And, of course we've had endless protests lately - including a few against agreements that many of the protesters themselves helped to formulate at Town Hall Meetings. And now they're threatening to strike even if they get what they want - despite the fact (as previously noted) that the protesters have no unified goal. And, if they do strike on August 2nd, it will be on a day when (in all probability) new medallions will be issued to the Waiting List and drivers will get a 22% raise.


Adding to this absurdity, we have Luxor, Yellow and Desoto Cabs going behind Hayashi's back to temporary Executive Director of the SFMTA Debra Johnson, trying to undercut a plan that was developed through Town Hall Meetings for the issuance of 50 Single Operator Permits and 35 medallions to the List (25 issued to the top of the list and 10 sold by the SFMTA).
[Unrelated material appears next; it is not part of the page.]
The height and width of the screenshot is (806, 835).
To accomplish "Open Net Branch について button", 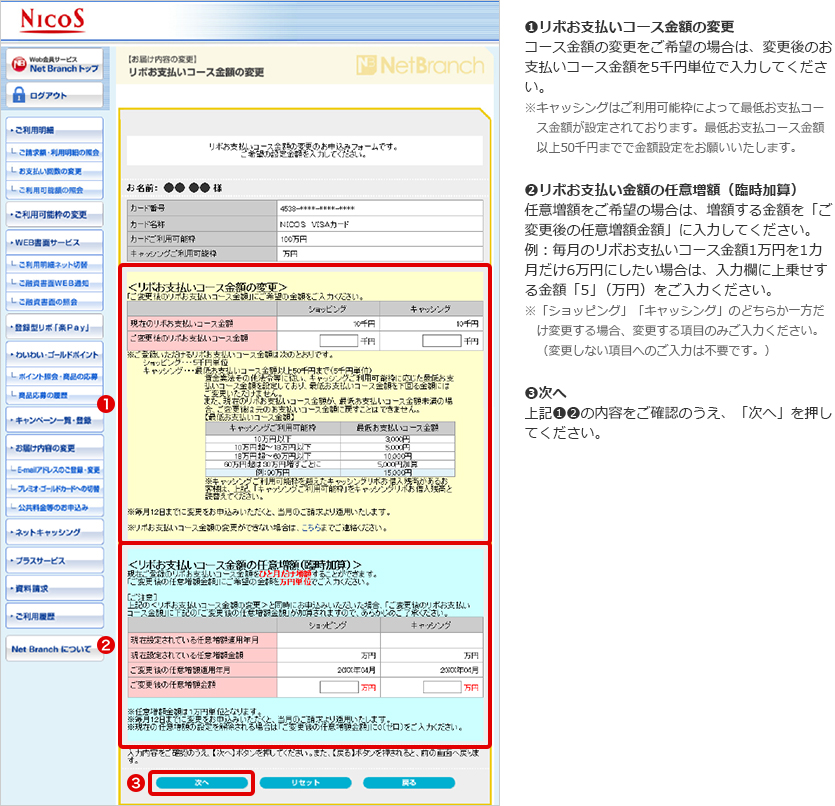I will coord(51,650).
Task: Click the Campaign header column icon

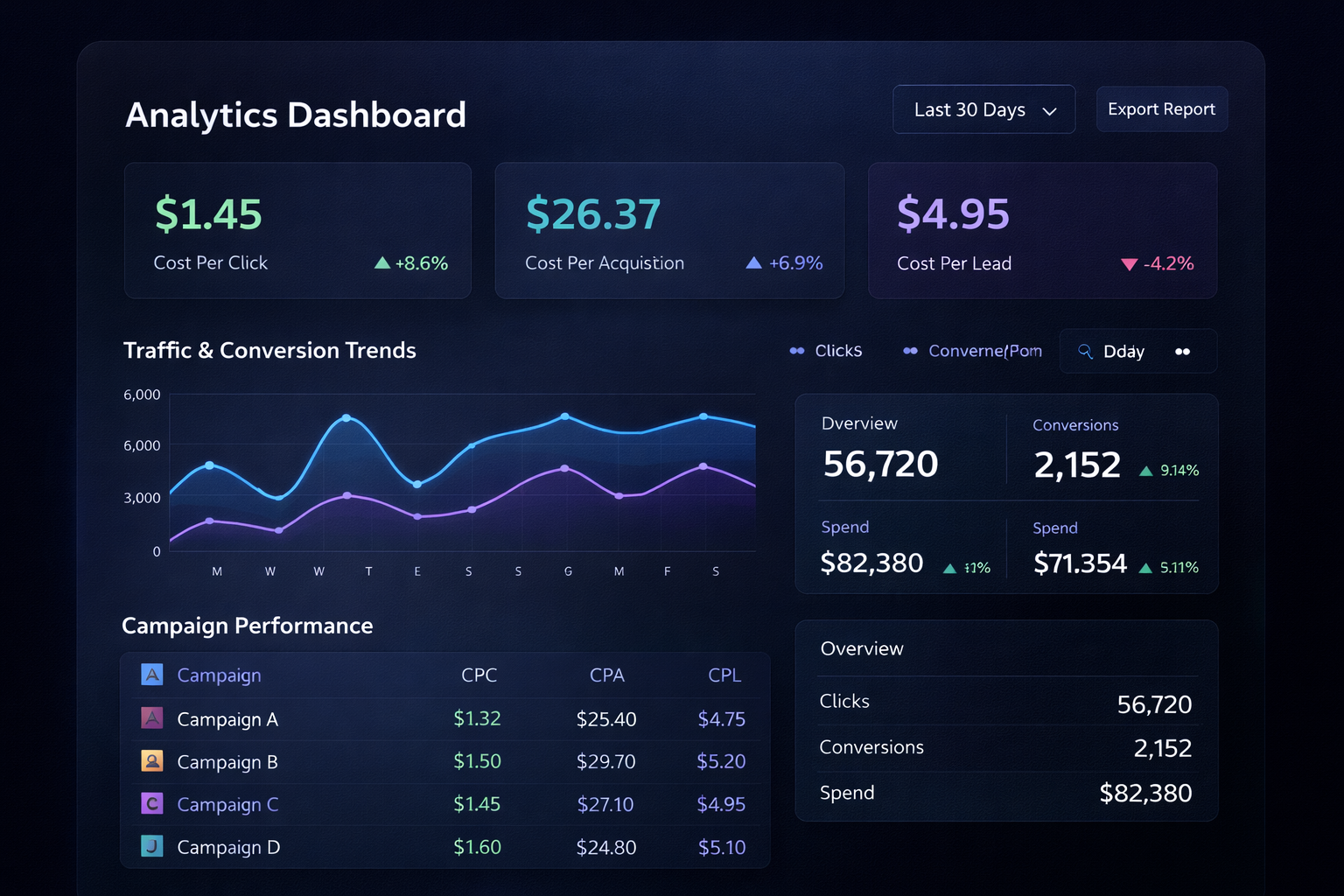Action: [150, 675]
And, this is a plan that their own company representatives agreed to at a TAC meeting. 


They don't want no Single Operator Permits or 35 new medallions right now because issuing a these few medallions might relieve the pressure to flood the city with taxis later. They don't want no studies of whether new medallions are needed or not. They don't want no outside input. They want 500 taxis, they want them immediately and they don't want to give anyone else a chance to speak. Corporate oligarchy at its finest.


As if Ms. Johnson would be stupid enough to unleash another whirlwind of protest over 500 new medallions during her last few weeks as SFMTA chief,  just before she steps down to work for her successor, Ed Reiskin.
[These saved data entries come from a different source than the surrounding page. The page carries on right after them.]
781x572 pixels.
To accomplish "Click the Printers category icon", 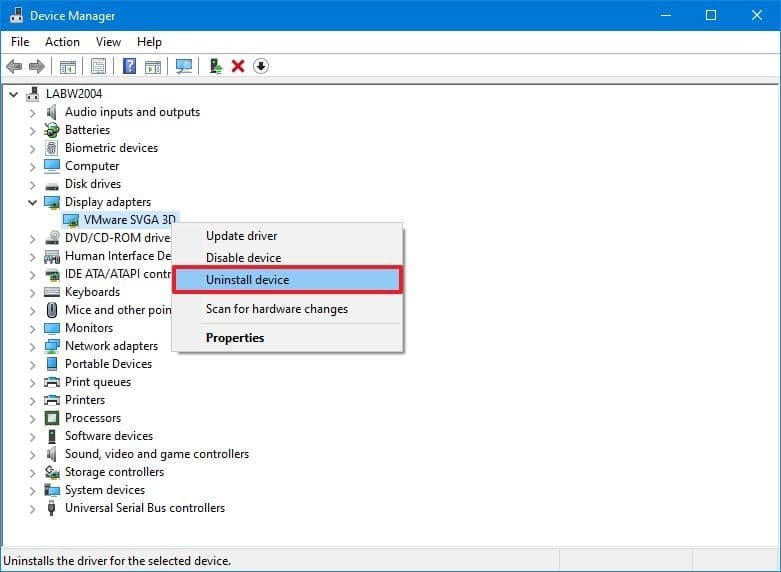I will click(53, 400).
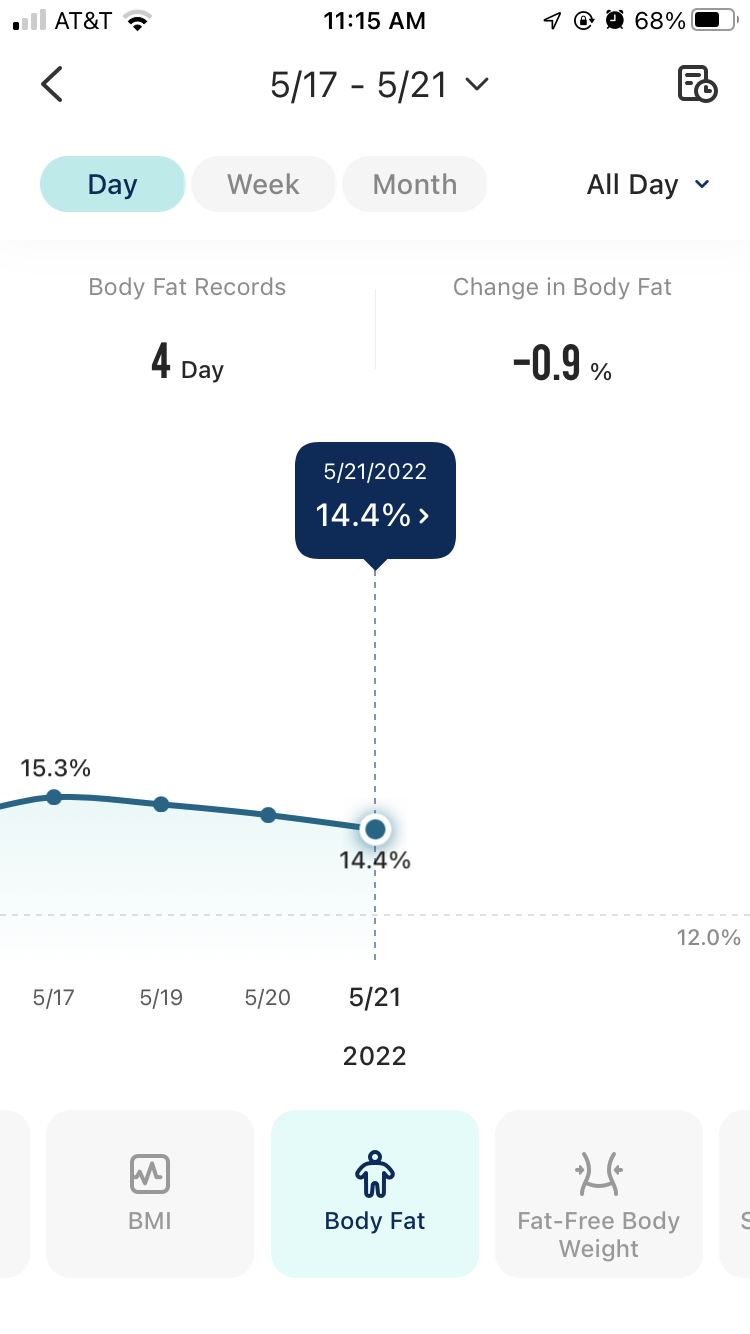The height and width of the screenshot is (1334, 750).
Task: Select the 5/21 highlighted data point
Action: pyautogui.click(x=375, y=829)
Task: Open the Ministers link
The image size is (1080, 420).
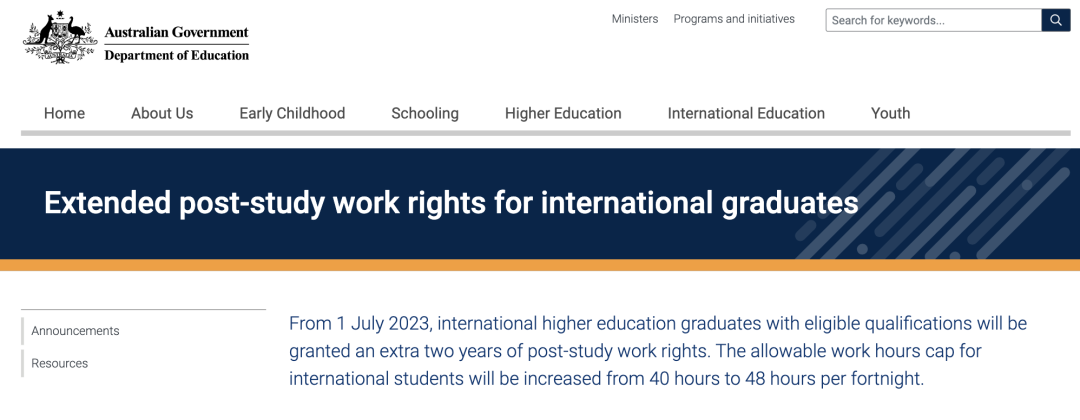Action: point(635,19)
When Johnson didn't go along with their plan, the company reps went running off to peddle the same soap to Mayor Ed Lee with hopefully the same result. Why would Lee undermine Reiskin, his own favorite candidate for SFMTA director?


And all this when the country is on the brink of a politically induced recession.
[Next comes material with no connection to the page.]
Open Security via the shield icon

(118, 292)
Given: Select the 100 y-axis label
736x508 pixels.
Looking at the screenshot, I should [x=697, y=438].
I'm tempted to make  a call for unity - like the Beatles' song "Come Together Right Now." But, with all these clowns running around out there, I don't know if it's worth the gesture.


At least we in the taxicab business don't need to worry about being divided and conquered from the outside.  

Monday, July 25, 2011

TAC Advises Taxi Companies, "Pass No Mas!"


Monday afternoon 7/25/11, by a count of 8  to 7, the Taxi Advisory Council voted to advise the SFMTA Board to no longer allow taxicab companies to pass on credit card fees to their drivers. You read right. No more credit card charges for the drivers. Now - this is a reason for honking and dancing in the streets. Only I don't hear any horns. Maybe because nobody is sure what this means ... It's complicated.

But first the play by play.

The meeting started with Tariq Mehmood loudly launching one of his patented, semi-coherent, cretinous, psychopathic rants against "staff" and was allowed to do this by Chair Chris Sweis because Mehmood didn't mention his victim by name although we all knew who he was spewing out his hatred at.

Then Councilor John Lazar and his sidekick Charles Rathbone tried to have Councilor Barry Korengold dismissed from the Council for talking during a vote at the previous meeting to limit the right of the MTA to sell medallions. When this failed Lazar tied to get a re-vote only to be told that only the winning side could ask for one.

This drama was followed by about three hours of excruciating boredom as everyone recapped their positions on 5% credit card charges and back-seat terminals (PIM's). Not that I'm knocking boredom. It's part of the democratic process.

The theme of the meeting was set by Councilor John Han who seems to have read every document, note or e-mail ever written on the subject of credit card fees and back-seat terminals. Han's research has convinced him that, if the back-sear terminals were trashed and burned, the driver's fees could be lowered to 3% or 3.5%.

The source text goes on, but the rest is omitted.